**Written instruction**
Please format the items below as a numbered list with one line per number, leaving out the blank lines.

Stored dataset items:

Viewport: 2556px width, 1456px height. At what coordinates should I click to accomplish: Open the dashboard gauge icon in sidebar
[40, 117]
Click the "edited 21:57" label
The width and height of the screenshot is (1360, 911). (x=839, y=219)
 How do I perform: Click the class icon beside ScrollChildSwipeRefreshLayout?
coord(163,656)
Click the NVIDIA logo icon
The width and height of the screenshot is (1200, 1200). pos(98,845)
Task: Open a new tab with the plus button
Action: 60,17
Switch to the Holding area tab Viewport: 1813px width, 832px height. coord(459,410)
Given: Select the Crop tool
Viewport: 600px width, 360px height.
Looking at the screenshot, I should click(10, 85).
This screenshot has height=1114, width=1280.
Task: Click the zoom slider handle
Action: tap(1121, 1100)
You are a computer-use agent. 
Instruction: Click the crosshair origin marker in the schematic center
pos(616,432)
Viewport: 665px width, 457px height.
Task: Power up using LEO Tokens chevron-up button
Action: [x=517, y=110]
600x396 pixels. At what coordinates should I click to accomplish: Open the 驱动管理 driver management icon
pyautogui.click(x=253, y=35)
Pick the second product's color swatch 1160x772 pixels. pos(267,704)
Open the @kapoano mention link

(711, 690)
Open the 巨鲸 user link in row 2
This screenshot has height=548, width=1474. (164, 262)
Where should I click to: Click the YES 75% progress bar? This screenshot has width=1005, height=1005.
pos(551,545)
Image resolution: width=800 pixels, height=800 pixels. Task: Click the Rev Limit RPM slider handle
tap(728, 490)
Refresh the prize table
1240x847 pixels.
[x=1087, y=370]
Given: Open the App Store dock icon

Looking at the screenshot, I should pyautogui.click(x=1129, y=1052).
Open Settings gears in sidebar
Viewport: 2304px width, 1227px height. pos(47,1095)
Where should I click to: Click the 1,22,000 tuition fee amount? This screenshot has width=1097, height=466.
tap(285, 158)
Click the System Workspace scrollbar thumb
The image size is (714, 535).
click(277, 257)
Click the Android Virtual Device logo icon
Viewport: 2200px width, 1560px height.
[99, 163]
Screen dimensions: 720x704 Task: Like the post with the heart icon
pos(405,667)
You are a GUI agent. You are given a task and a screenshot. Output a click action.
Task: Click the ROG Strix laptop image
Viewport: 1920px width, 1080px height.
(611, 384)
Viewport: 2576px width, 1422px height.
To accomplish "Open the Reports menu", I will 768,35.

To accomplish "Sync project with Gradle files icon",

**Problem solution**
1. Viewport: 2556px width, 1456px height. At what coordinates should I click to accomplish: Open the dashboard gauge icon in sidebar
2. [40, 117]
3. Click the "edited 21:57" label
4. The width and height of the screenshot is (1360, 911). (x=839, y=219)
5.  How do I perform: Click the class icon beside ScrollChildSwipeRefreshLayout?
6. coord(163,656)
7. Click the NVIDIA logo icon
8. The width and height of the screenshot is (1200, 1200). pos(98,845)
9. Task: Open a new tab with the plus button
10. Action: 60,17
11. Switch to the Holding area tab Viewport: 1813px width, 832px height. coord(459,410)
12. Given: Select the Crop tool
13. Viewport: 600px width, 360px height.
14. Looking at the screenshot, I should click(10, 85).
15. This screenshot has height=1114, width=1280.
16. Task: Click the zoom slider handle
17. Action: tap(1121, 1100)
18. You are a computer-use agent. 
19. Instruction: Click the crosshair origin marker in the schematic center
20. pos(616,432)
21. Viewport: 665px width, 457px height.
22. Task: Power up using LEO Tokens chevron-up button
23. Action: [x=517, y=110]
24. 600x396 pixels. At what coordinates should I click to accomplish: Open the 驱动管理 driver management icon
25. pyautogui.click(x=253, y=35)
26. Pick the second product's color swatch 1160x772 pixels. pos(267,704)
27. Open the @kapoano mention link
28. (711, 690)
29. Open the 巨鲸 user link in row 2
30. This screenshot has height=548, width=1474. (164, 262)
31. Where should I click to: Click the YES 75% progress bar? This screenshot has width=1005, height=1005.
32. pos(551,545)
33. Image resolution: width=800 pixels, height=800 pixels. Task: Click the Rev Limit RPM slider handle
34. tap(728, 490)
35. Refresh the prize table
36. 1240x847 pixels.
37. [x=1087, y=370]
38. Given: Open the App Store dock icon
39. Looking at the screenshot, I should pyautogui.click(x=1129, y=1052).
40. Open Settings gears in sidebar
41. Viewport: 2304px width, 1227px height. pos(47,1095)
42. Where should I click to: Click the 1,22,000 tuition fee amount? This screenshot has width=1097, height=466.
43. tap(285, 158)
44. Click the System Workspace scrollbar thumb
45. The image size is (714, 535).
46. click(277, 257)
47. Click the Android Virtual Device logo icon
48. Viewport: 2200px width, 1560px height.
49. [99, 163]
50. Screen dimensions: 720x704 Task: Like the post with the heart icon
51. pos(405,667)
52. You are a GUI agent. You are given a task and a screenshot. Output a click action.
53. Task: Click the ROG Strix laptop image
54. Viewport: 1920px width, 1080px height.
55. (611, 384)
56. Viewport: 2576px width, 1422px height.
57. To accomplish "Open the Reports menu", I will 768,35.
58. To accomplish "Sync project with Gradle files icon",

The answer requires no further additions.